Kein Wunder, dass sich dies gerade im aktuellen volatilen Umfeld positiv in den Aktienkursen bemerkbar macht: So übertraf der DAXplus Family 30 Index, der die 30 größten und liquidesten börsennotierten Familienunternehmen Deutschlands umfasst, den DAX 30 in den vergangenen drei Monaten um rund fünf Prozent, aufs ganze Jahr 2014 gesehen sogar um über sieben Prozent – und das bei etwa 1,5 Prozent weniger Volatilität. Das aktuelle Kurs-Gewinn-Verhältnis (KGV) von 18,6 zeugt ebenfalls von der Werthaltigkeit dieses Segments. Die Erfolgsformel: Familienunternehmen verfolgen eine langfristige, oftmals sehr innovative und auf organischem Wachstum basierende Geschäftsstrategie. Echte Unternehmerfamilien würden – anders als vielleicht so mancher angestellter Entscheidungsträger – nie eine Entscheidung treffen, welche die Firma im Bestand gefährdet.

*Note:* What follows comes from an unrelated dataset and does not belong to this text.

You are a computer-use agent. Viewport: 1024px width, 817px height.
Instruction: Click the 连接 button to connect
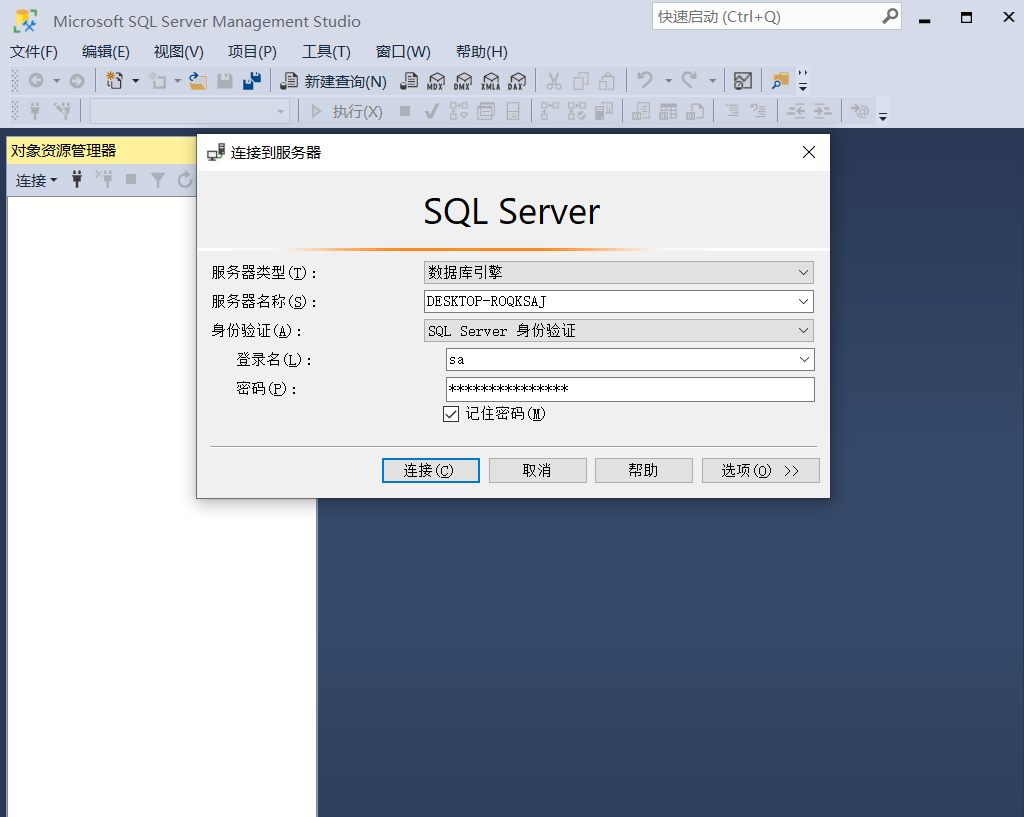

Warum Schlagzeilen das Bild verfälschen
Wer nur auf die Schlagzeilen der Querelen so mancher Familienunternehmen blickt, unterliegt folglich einem Fehlschluss – die Werthaltigkeit bei deutschen Familienunternehmen ist in der Breite schlichtweg zu gut. Allerdings sollten Anleger nach dem Blick auf die reinen Zahlen auch qualitative Kriterien anlegen. So kann eine ungeklärte Nachfolgeregelung tatsächlich ein Ausschlusskriterium sein – selbst wenn alle Daten eindeutig für ein Investment sprechen.

Das gilt auch für Fragen wie: Ist die nächste Generation tatsächlich auf die Übernahme von Verantwortung vorbereitet? Sind die Kompetenzen klar abgegrenzt? Werden familieninterne Fragestellungen strukturiert angegangen oder "nur" laufen gelassen? Bei den oben genannten Fällen muss man wohl mit "Nein" antworten.

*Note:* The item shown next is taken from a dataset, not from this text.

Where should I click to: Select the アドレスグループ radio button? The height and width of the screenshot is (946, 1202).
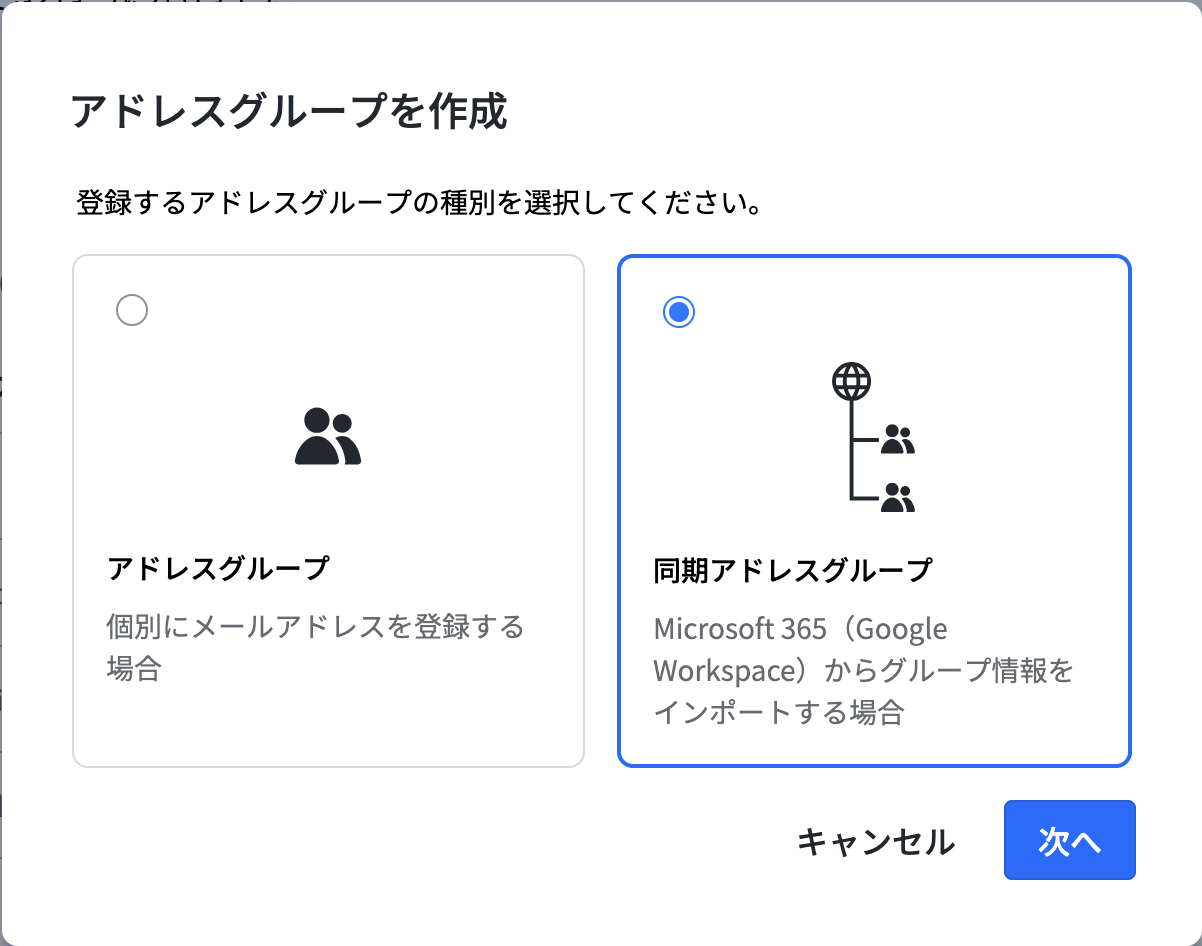pyautogui.click(x=132, y=310)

Wer Value sucht, findet Familienunternehmen
In einem Börsenumfeld mit unklarem Trend und hoher Volatilität sind eignerdominierte respektive Familienunternehmen eine sinnvolle Ergänzung fürs Depot. In Europa lässt sich mittels Stockpicking hier viel Qualität finden. Auch kann davon ausgegangen werden, dass sich Familienunternehmen in einem schwächeren Konjunkturumfeld aufgrund ihrer guten Verfassung auch künftig bewähren werden.

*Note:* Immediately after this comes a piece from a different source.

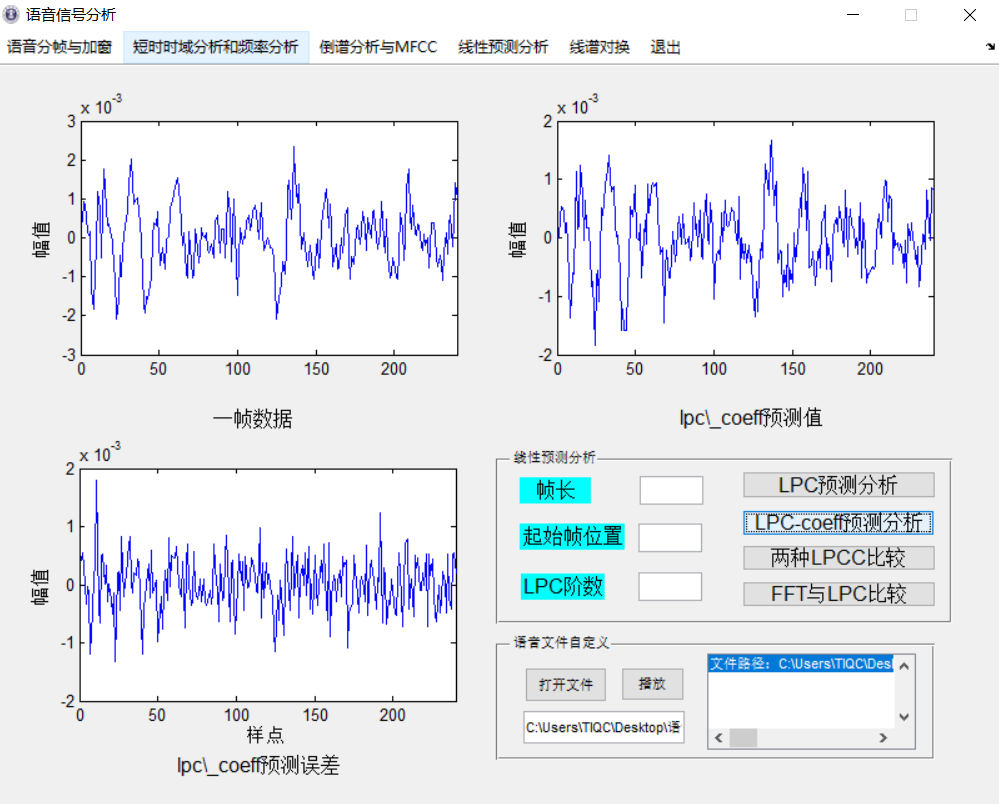Click the application icon in the title bar
999x804 pixels.
(x=14, y=15)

Aktuelle Schlagzeilen sind deswegen zwar spektakulär, aber werfen auch ein ziemlich falsches Licht. Die langfristige, konservative Geschäftsausrichtung spricht ganz klar für dieses Segment. Familienunternehmen denken in Generationen, nicht in Quartalen. Deswegen brauchen Anleger – wie üblich beim Value-Investing – einen längeren Atem und die nötige Ruhe. Aber in der liegt bekanntlich die Kraft.